See this excellent MSDN Blog article by Dan Moseley that really explains the topic, including some useful workaround strategies. (via this mildly related issue with building xUnit.net).
If all of your dependent projects are in the solution and you are using Project references, Visual Studio should manage the dependencies for your and build in order of that dependency list.
It sounds like you are not using project references. I always recommend project references.
This is an old question but the issue was most likely that projects in the solution used direct references to dependent DLLs (Add Reference > select Browse tab > select dependent DLL) instead of using project references (Add Reference > select Projects tab > select dependent project). With direct references, Visual Studio can't figure out the dependency chain. You must tell it by right clicking on the solution node and select Properties. Pick Common Properties > Project Dependencies to set the required projects. Mr. Klaus is correct but I wanted to document how to fix this issue.
While it is correct that MSBuild should observe the build order when you use project dependencies there is one caveat. It doesn't at present observe the reverse build order when building the clean target (as I have blogged about here). For regular build however it works nicely as described by others here.
I am using Msbuild 4 found at c:\Windows\Microsoft.NET\Framework\v4.0.30319\MSBuild.exe
It seems to solve the problem.
There is no Microsoft tool that will examine all the dependencies of your 70+ projects and generate a solution file with dependencies clearly declared for you.
You have to do that on your own by using 2 different methods:
Manually specify a dependency, for the solution, in visual studio.
Specify a project reference in the project file itself.
If you don't want to do that, then you will have to swallow the medicine and accept that you will to use an external tool to do that for you.
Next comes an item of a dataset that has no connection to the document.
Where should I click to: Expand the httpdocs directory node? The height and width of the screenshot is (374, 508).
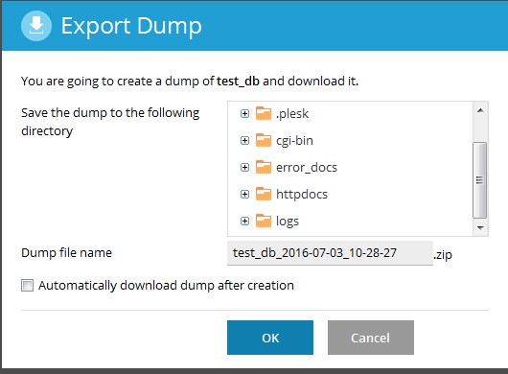click(x=245, y=195)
Yes it's clunky but it can be made to work. If you check in your solution file to your source control you can mitigate these problems. As long as you have an active solution file to work with.
I at one point didn't, and I had 600+ projects in the build. So I wrote a tool (years ago) that would automate 99% of this work. It uses the .NET MSBuild API's to read the msbuild files (no recreating the wheel here with xml api's). It then examines outputs and inputs and generate a dependency tree which I can then do a few things with it:
Spit out a solution file.
Do a dependency sort (also a topological sort in academia), and spit out those projects in order they should be built (for a non-parallel type of build, which can be useful sometimes).
print out all sorts of diagnostic information about dependencies.
The only limitation I have seen with the tool is with a few crazy COM dependencies which are pretty sketchy anyways. Which I added a super simple work-around.